In 12 January games, Little averaged, 13 points, 5.7 rebounds and a 40% clip from long-distance. He played the role of the hustling energy bug, a hard cutter capable of knocking down triples and attacking closeouts with force. In transition, he was adept at leaking out for powerful slams. His game gives a downhill presence and aerial attack to an offense criticized as jump-shot dependent and ground-laden for years.
The 12-game hot streak is a small sample size, but it was Little’s first extended run to establish rhythm and confidence. He’s still 22, meaning the improvement is more promising than if a 12-year veteran saw a short boost in numbers. His development curve is still ascending. 40% 3-point shooting is a lot to ask, but it’s reasonable Little could improve his stroke to 35% — two ticks higher than his average over the entirety of last season.
With all that said, Little’s specialty isn’t offense. His athletic gifts make defense and grit his NBA meal tickets. That impact was shown for longer than just 12 games. On the glass, Little’s 5.6 rebounds per game ranked fifth-best among forwards shorter than 6-7 who played in at least 40 games. On defense, he took on tough assignments and proved ready for the challenge. Most memorably, he locked up Chicago Bulls iso-superstar DeMar DeRozan late in a close November victory (foul or not, the gusto and disruptiveness is there).
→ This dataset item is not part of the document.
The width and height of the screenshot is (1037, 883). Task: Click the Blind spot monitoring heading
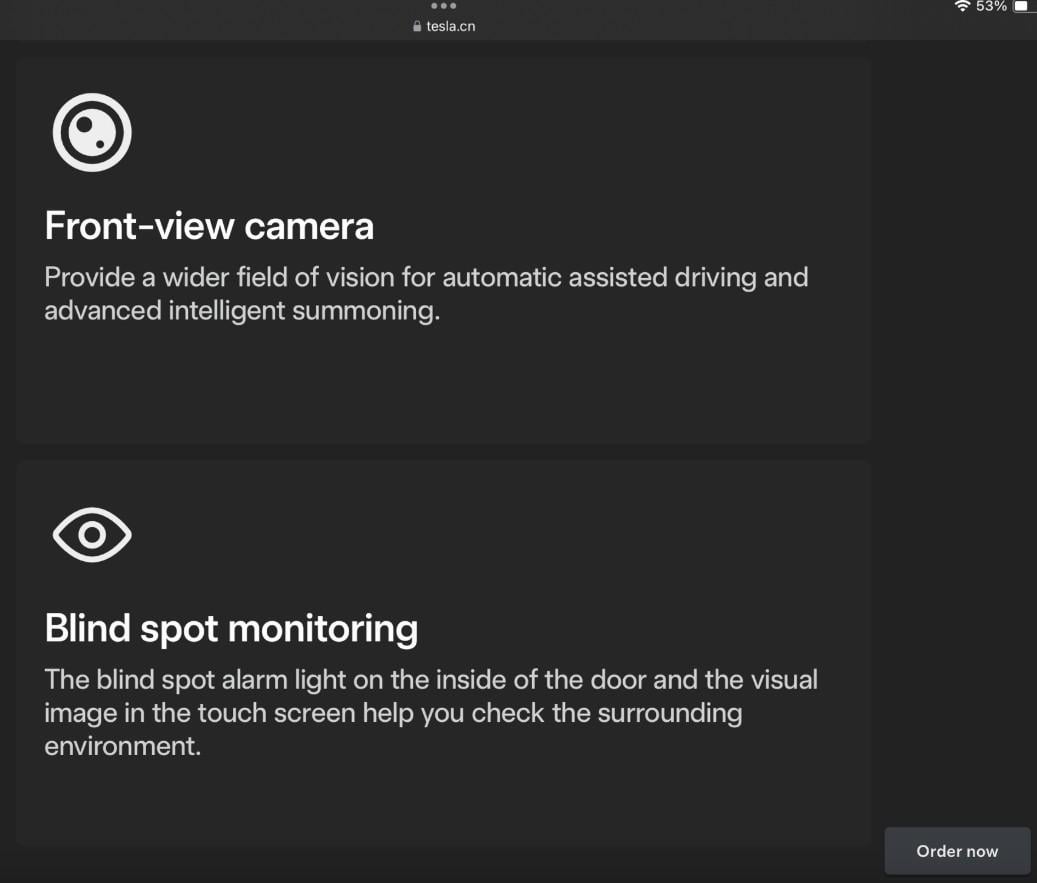point(231,628)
Little’s defensive field goal percentage topped out at 41.3% (4.7 shots made on 11.5 attempts). That ranks fourth-best among forwards shorter than 6-7 who played in at least 40 games last season, just trailing defensive specialists Matisse Thybulle and Draymond Green. Alongside new shiny point-of-attack defender Gary Payton II, Little will be a linchpin of Portland’s new-look, more aggressive defense under head coach Chauncey Billups. He’ll be tasked with guarding the LeBrons and Tatums of the world.
Little’s tweet Friday shows he’s entering this season, a contract year, with a chip on his shoulder and self-belief, but he’s not the only one. Billups has appeared to take a special interest in Little, showing much more faith in his talent than former head coach Terry Stotts did, or was able to, while he was fighting for his job. General manager Joe Cronin also seems to believe in his guy. For starters, Little, one of Portland’s best young trade chips, is still on the roster after the offseason transaction carousel. During Cronin’s July radio appearance on 1080 The Fan’s “Dirt and Sprague,” Cronin was asked about the team’s standing at small forward. The first name out of his mouth: Nassir Little.
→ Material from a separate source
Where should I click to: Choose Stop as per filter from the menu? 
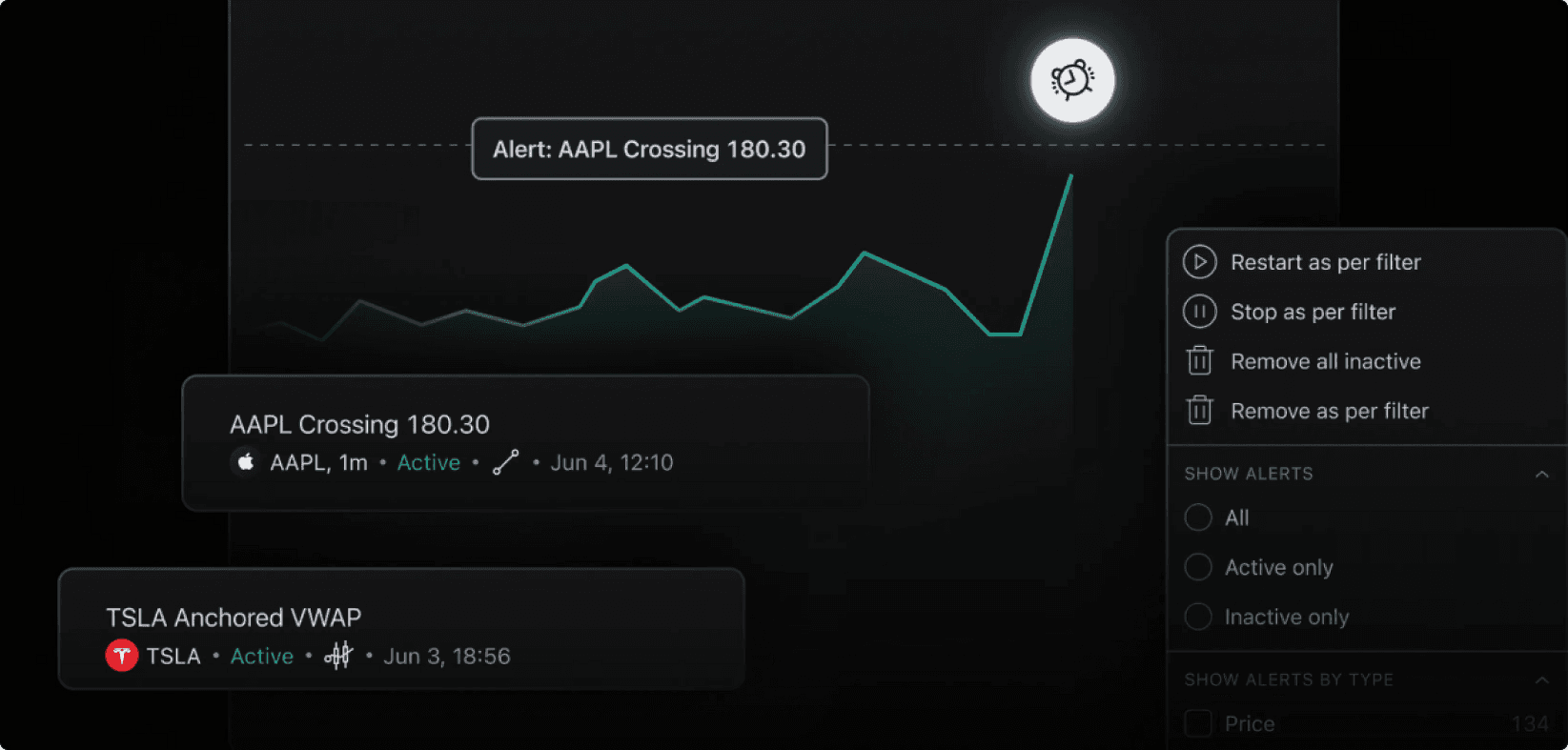click(x=1313, y=311)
“It’s definitely our biggest unknown, but with that I’d say we’re not especially concerned with it,” Cronin said. “A lot has to do with can Nassir Little come back healthy?”
It’s been a hot topic of the Blazers offseason. Can Little stay healthy? Can he be Portland’s X-Factor? What’s his ceiling? Does Portland need an upgrade? It’s been discussed in podcasts and articles..and more and more articles. All-Star forwards don’t grow on trees and nobody’s counting on Little to become that elite, but can he become an elite role player? Can he go toe-to-toe against the All-Stars at his position on a regular basis?
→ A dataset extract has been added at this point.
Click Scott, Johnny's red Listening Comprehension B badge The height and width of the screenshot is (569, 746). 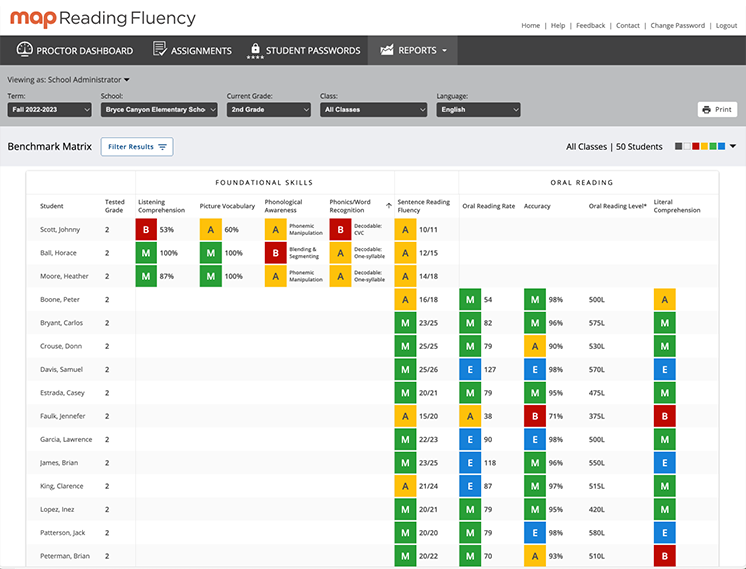click(146, 229)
Much of Portland’s expectations — as well as Little’s future in the NBA — hinge on what he brings to the table in the final year of his rookie contract.
I’m guessing he understands the stakes and feels overlooked. I’m guessing he’s heard all the curiosity, speculation and — in some corners — doubt. I’m guessing he saw his 76 overall rating in “NBA 2K23,” too. I’m sure he’s ready to get on the court and put all of that doubt and debate to bed.
It was a wild sports weekend. The Oregon State Beavers won on a walk-off touchdown. American Frances Tiafoe dazzled in a thrilling U.S. Open that put tennis back in the mainstream. And NFL football kicked off in earnest.
But before that flurry of excitement, Little shot up a flair through Rip City that may prove prophetic in a few months time.
If he does break out in a big way this season, you can’t say you weren’t warned.